[EXERCISE GOAL]: Continue the passage on survey findings about incentive pay and staff turnover from the point where it stops.

[DOCUMENT PASSAGE]:
┌──

Moreover, 90 percent of senior vp’s and vp’s were eligible for annual incentives, but only 50 percent actually received any. About 40 percent were eligible for long-term incentives, but only about 35 percent to 40 percent received a grant.

At the manager level, 65 percent were eligible for annual incentives, but 45 percent received bonuses, and 6 percent were eligible for long-term incentives, but only 2 percent received them. At the director level, 47 percent received stock options and 53 percent received long-term incentive bonuses. And business developers earn bonuses that are, on average, 1.7 to 4 times higher than non-sales positions.

Further down the ladder, the survey found a 24.5 percent voluntary turnover rate among clinical research associates. The rate was nearly 20 percent among project managers and 13 percent among data managers. “In many cases, CRAs and project managers work from home, but (actually) spend much of their time away from home at the clinical sites,” Judy Canavan, who heads the firm, writes us.

└──

[EXCERPTED DATA]:
┌──

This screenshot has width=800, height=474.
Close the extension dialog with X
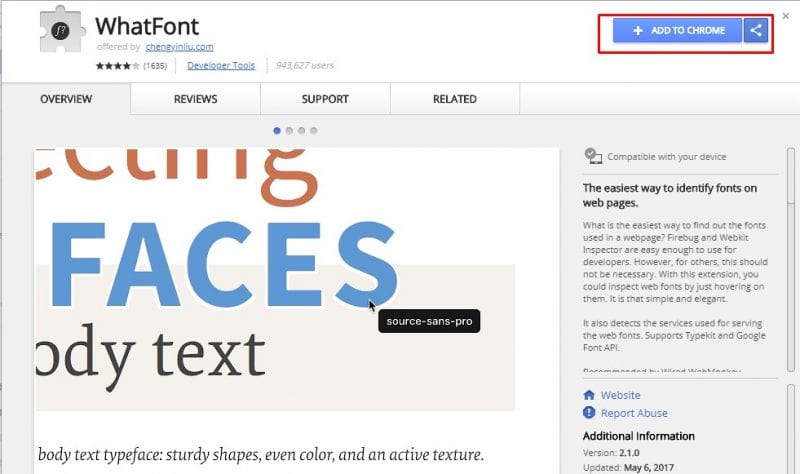[x=785, y=16]
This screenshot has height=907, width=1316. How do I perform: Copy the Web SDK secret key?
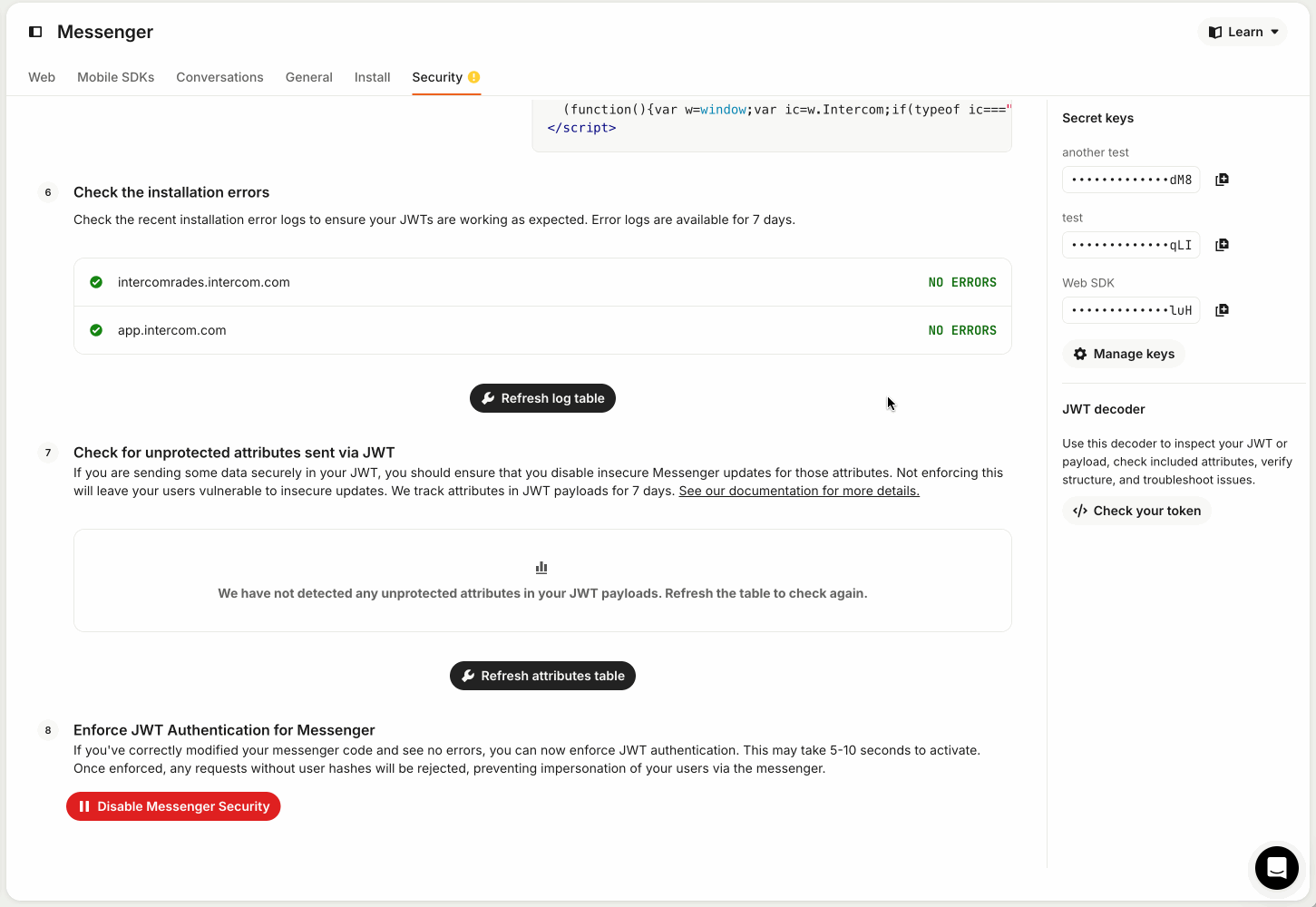click(1222, 310)
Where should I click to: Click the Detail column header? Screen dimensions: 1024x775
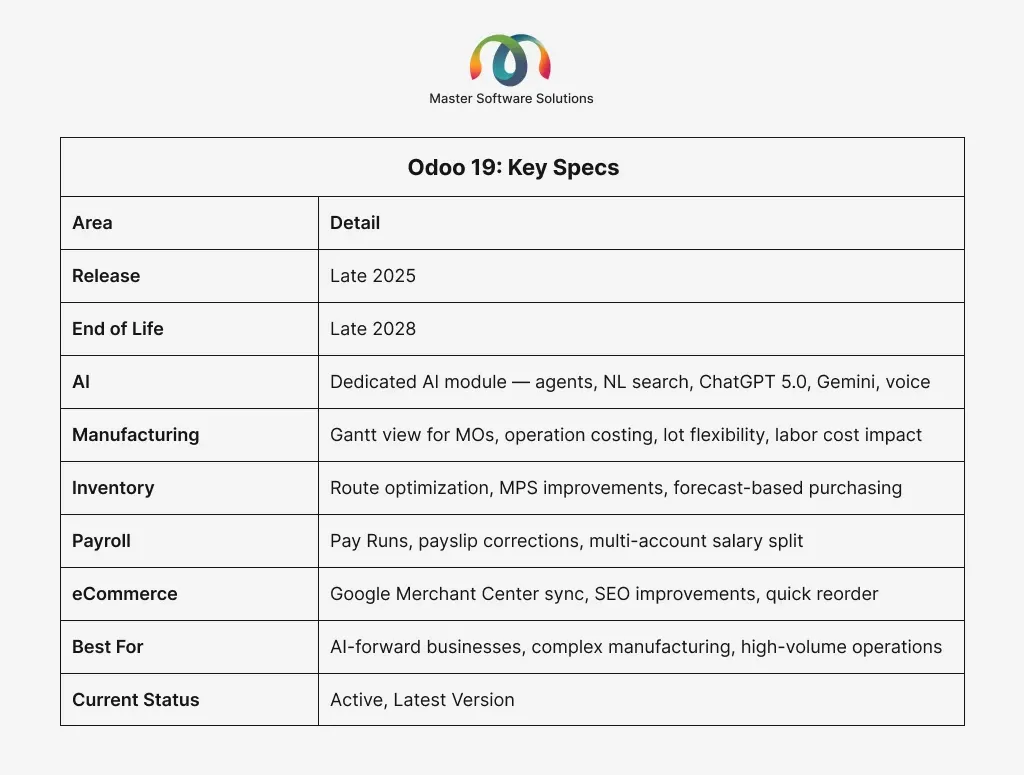[x=355, y=223]
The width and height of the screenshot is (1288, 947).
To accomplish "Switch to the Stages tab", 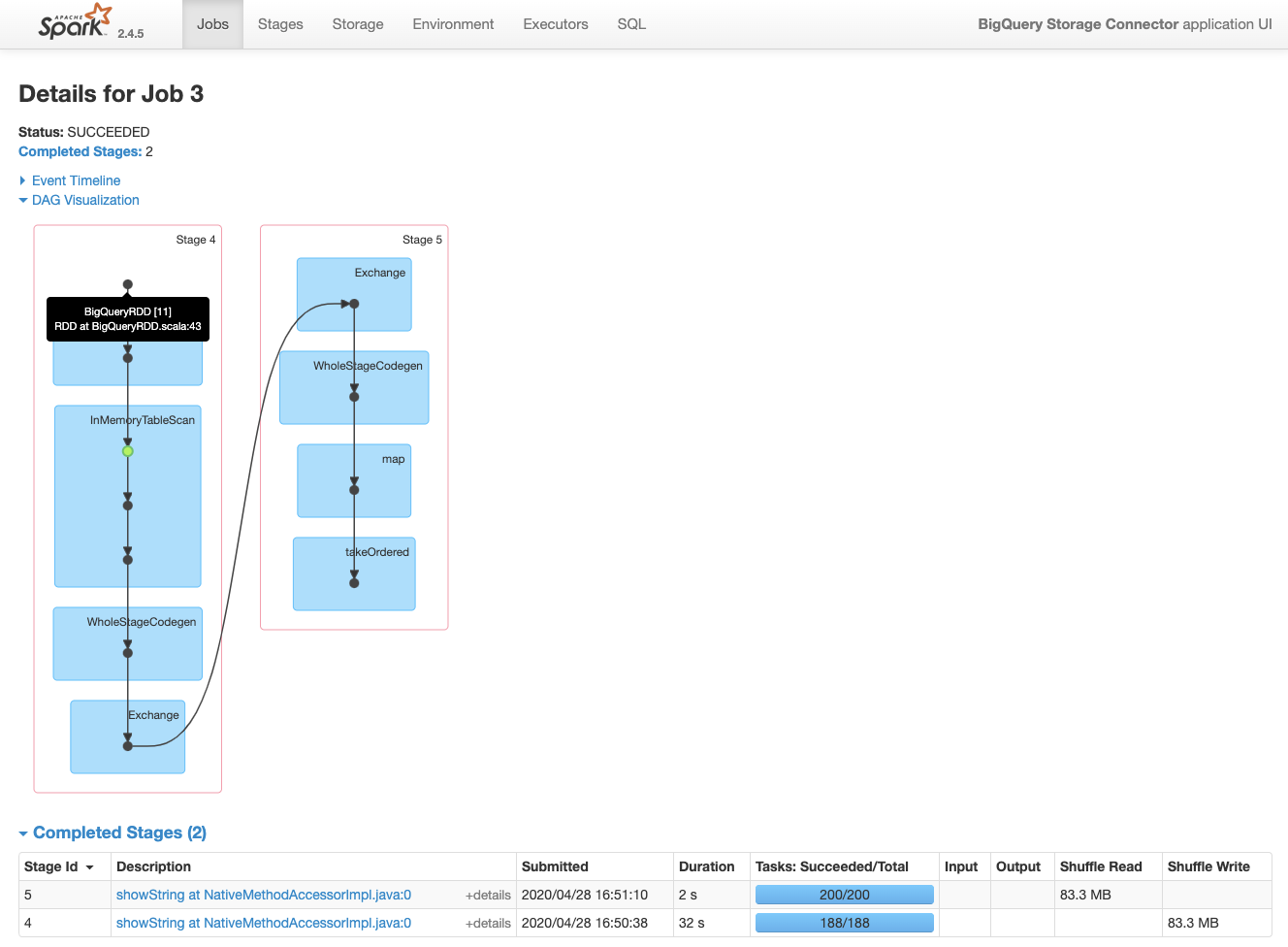I will 280,24.
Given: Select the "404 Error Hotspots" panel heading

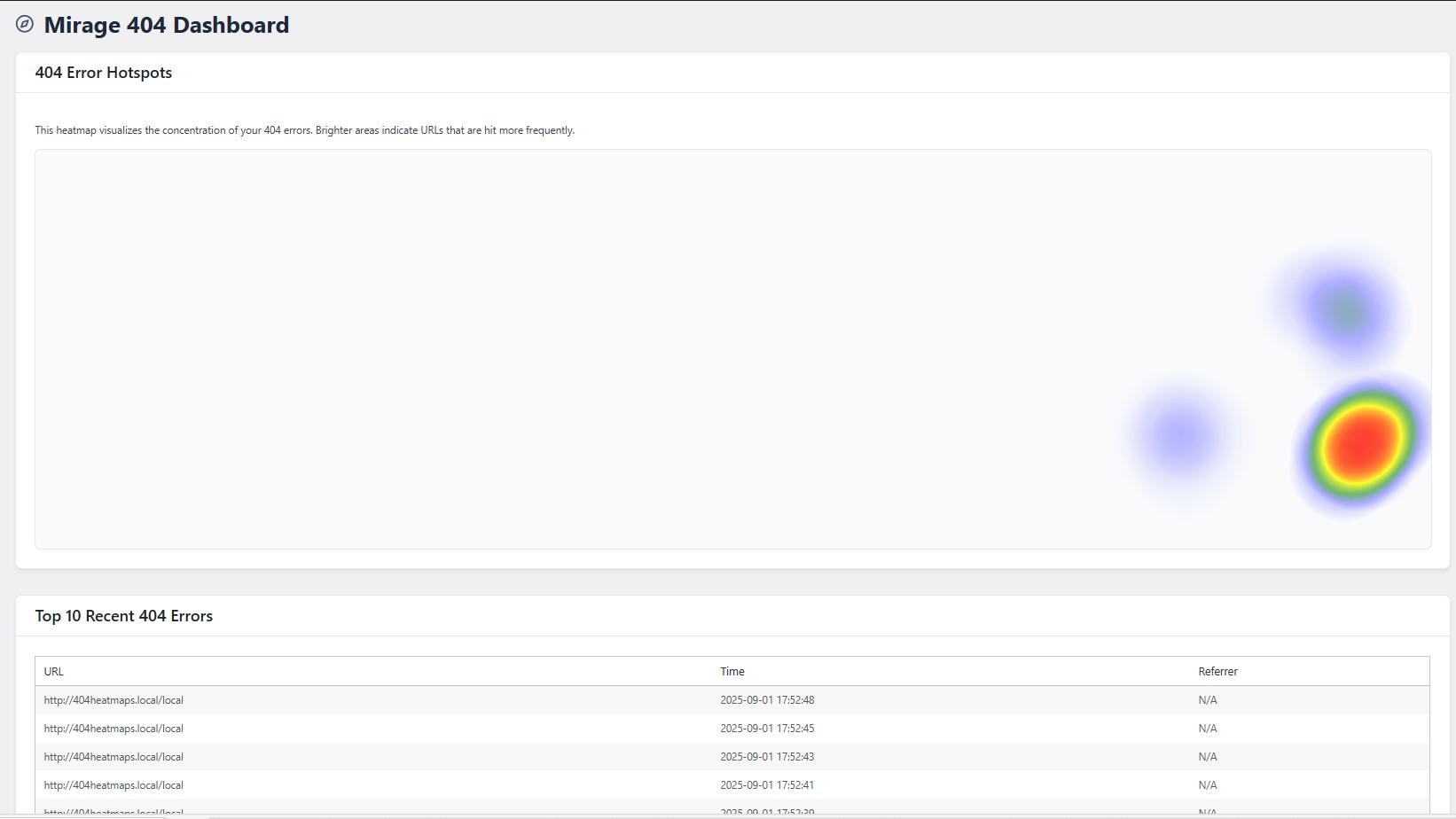Looking at the screenshot, I should [x=104, y=73].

└──

[RESPONSE TO THIS EXERCISE]:
“My understanding is that employees will switch jobs for a variety of reasons including location of the study (if they prefer the location of the study to which they will be assigned), nature of the study (e.g., oncology vs. ophthalmology), opportunity to gain needed experience to round out resume, pay, and promotions. The project managers had very high turnover outside the US in 2012, but I cannot say exactly what caused that.”

“If they want to keep people,” she continues, “they have a lot of opportunities to use compensation and to do so in more strategic ways, such as increasing performance based pay. Right now, there’s a tendency to use recruitment bonuses to hire people away and think the cro’s could switch that around a little bit and use a bonus to keep people.”